La rivoluzione economica digitale (III parte)

I prossimi decenni di innovazioni e lotte sociali
 
Le due prossime ere della rivoluzione economica digitale. Nella seconda parte siamo arrivati alla disoccupazione, l’aspetto critico della tecnologia – aspetto critico già dal 1930, come diceva John Maynard Keynes. Ma, in realtà, il focus, secondo W. Brian Arthur, è un altro: la distribuzione.
La vecchia economia basata sulla produzione apprezzava tutto ciò che aiutava la crescita economica. Nell’economia distributiva, dove i lavori e l’accesso ai beni sono i criteri fondamentali, la crescita economica è auspicabile soprattutto se crea posti di lavoro. E lo stesso PIL non sarà più sufficiente per misurare lo stato di salute dell’economia. Come la filosofia del libero mercato (con la sua nozione che un comportamento di mercato non regolamentato conduce alla crescita economica). Perché gli accordi commerciali internazionali, la deregolamentazione e la liberalizzazione dei mercati porta sostanzialmente alla concentrazione. Gli sconfitti, in passato, potevano trovare lavori diversi, ma ora è diventato problematico. Nell’era distributiva l’efficienza del mercato libero non sarà più giustificabile se creerà intere categorie di persone che restano fuori dai giochi.

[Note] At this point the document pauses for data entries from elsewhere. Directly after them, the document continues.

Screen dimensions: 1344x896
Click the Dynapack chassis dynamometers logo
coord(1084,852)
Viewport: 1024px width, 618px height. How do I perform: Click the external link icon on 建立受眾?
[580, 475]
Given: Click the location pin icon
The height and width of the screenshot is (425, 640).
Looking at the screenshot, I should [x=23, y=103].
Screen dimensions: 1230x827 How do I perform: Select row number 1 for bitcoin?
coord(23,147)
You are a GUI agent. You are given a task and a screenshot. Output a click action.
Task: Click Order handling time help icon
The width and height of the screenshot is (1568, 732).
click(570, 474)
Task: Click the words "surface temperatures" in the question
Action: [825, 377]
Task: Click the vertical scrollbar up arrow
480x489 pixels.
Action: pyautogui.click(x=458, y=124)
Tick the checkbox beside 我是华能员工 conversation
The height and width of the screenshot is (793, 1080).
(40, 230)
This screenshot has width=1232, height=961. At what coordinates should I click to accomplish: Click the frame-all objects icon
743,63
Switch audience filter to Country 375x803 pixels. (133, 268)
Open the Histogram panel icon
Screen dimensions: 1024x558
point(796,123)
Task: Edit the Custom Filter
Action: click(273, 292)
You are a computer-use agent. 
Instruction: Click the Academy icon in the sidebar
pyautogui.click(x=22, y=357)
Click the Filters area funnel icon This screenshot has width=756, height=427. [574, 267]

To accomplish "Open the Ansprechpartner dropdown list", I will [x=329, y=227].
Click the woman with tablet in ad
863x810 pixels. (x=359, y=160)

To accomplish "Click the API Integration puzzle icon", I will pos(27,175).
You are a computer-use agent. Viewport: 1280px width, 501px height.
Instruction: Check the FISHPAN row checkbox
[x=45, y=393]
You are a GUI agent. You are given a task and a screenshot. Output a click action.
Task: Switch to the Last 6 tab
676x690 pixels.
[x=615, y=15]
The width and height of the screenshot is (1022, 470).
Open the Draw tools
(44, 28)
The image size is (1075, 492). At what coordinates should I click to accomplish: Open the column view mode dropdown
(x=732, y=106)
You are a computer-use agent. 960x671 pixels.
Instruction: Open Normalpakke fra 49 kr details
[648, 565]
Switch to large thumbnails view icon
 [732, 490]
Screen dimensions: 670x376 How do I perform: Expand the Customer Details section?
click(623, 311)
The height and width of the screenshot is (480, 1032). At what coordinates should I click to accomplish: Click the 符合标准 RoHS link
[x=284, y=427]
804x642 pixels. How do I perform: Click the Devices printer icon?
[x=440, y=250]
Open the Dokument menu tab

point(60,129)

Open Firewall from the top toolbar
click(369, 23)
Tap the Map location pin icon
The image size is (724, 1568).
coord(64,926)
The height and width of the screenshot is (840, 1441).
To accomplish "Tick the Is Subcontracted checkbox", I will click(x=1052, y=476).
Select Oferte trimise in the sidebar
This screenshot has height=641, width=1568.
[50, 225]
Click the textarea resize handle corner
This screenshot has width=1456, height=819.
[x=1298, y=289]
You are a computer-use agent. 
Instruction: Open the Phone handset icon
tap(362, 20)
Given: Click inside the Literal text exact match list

Quindi la nuova era dovrà fare i conti con la politica su tematiche sostanziali: immigrazione, disuguaglianza, élite arroganti.
La produzione è un problema economico e ingegneristico; la distribuzione, assicurando che le persone abbiano accesso a ciò che viene prodotto, è anche un problema politico. Ecco allora che fino a quando non avremo risolto l’accesso, ci troveremo in una lunga fase di sperimentazione. A buon senso, la via migliore è quella scandinava, con una produzione guidata dal capitalismo ma con una grande attenzione del governo verso chi ottiene cosa.
Un vantaggio della prossima era è che i servizi virtuali sono essenzialmente gratuiti. La posta elettronica è gratis o quasi. Ma avremo bisogno di accedere ai restanti beni materiali e ai servizi personali che non sono digitalizzati. Così avremo ancora posti di lavoro come l’insegnamento della scuola materna o il lavoro sociale. Perché richiedono empatia umana. Ma i lavori saranno meno numerosi e le settimane lavorative saranno più brevi e molti lavori saranno condivisi. Avremo quasi certamente un reddito base. E vedremo un grande aumento delle attività di volontariato retribuite come la cura degli anziani o la crescita dei giovani. Avremo anche bisogno di risolvere una serie di domande sociali che adesso paiono quasi folli. Per esempio, quale sarà il significato più profondo della vita in una società in cui il lavoro, enorme fonte di significato per secoli, sarà scarso? E come gestiremo la privacy in una società dove le autorità e le multinazionali potranno attingere alla nostra vita e alle nostre finanze, riconoscere i nostri volti ovunque andiamo o tracciare le nostre convinzioni politiche? E, ultimo ma non ultimo, vogliamo davvero che l’intelligenza esterna ci assista a ogni passo, diventando sempre più dipendenti a essa?
Sono queste le domande del nostro futuro socio-economico non immediato.
Domande che però ci siamo già fatte.
Quando?
Nell’Inghilterra di metà Ottocento, dinnanzi alla rivoluzione industriale, che portò enormi aumenti nella produzione ma anche condizioni sociali indicibili. Dai bambini che lavoravano a turni di dodici ore alle persone ammassate in condomini fatiscenti, fino a malattie diffusissime come la tubercolosi e leggi sul lavoro inesistenti.
Con sforzi straordinari, la situazione è migliorata. Sono state approvate le leggi sulla sicurezza, i bambini e i lavoratori in genere sono stati protetti, gli alloggi sono diventati adeguati. E tutto ciò ha dato il via a quella che chiamiamo la classe media. È stato un percorso secolare e oltre. E i cambiamenti non sono stati emanati direttamente dai governi del tempo, provenivano da persone coraggiose e lungimiranti, dalle idee potenti e utopistiche di riformatori sociali, appartenenti alla vita sociale nella sua più ampia trasversalità, sempre mossi dall’indignazione di fronte alle ingiustizie.
Le prossime ere che scorgiamo all’orizzonte vivranno le stesse contraddizioni, tra ingiustizie e indignazione. Gli adeguamenti costeranno lotte e richiederanno decenni. Ma li faremo, li abbiamo sempre fatti, dice W. Brian Arthur. Lo spero anche io. Ma serve uno spirito combattivo che le giovani generazioni hanno perso. E che dobbiamo farglielo ritrovare.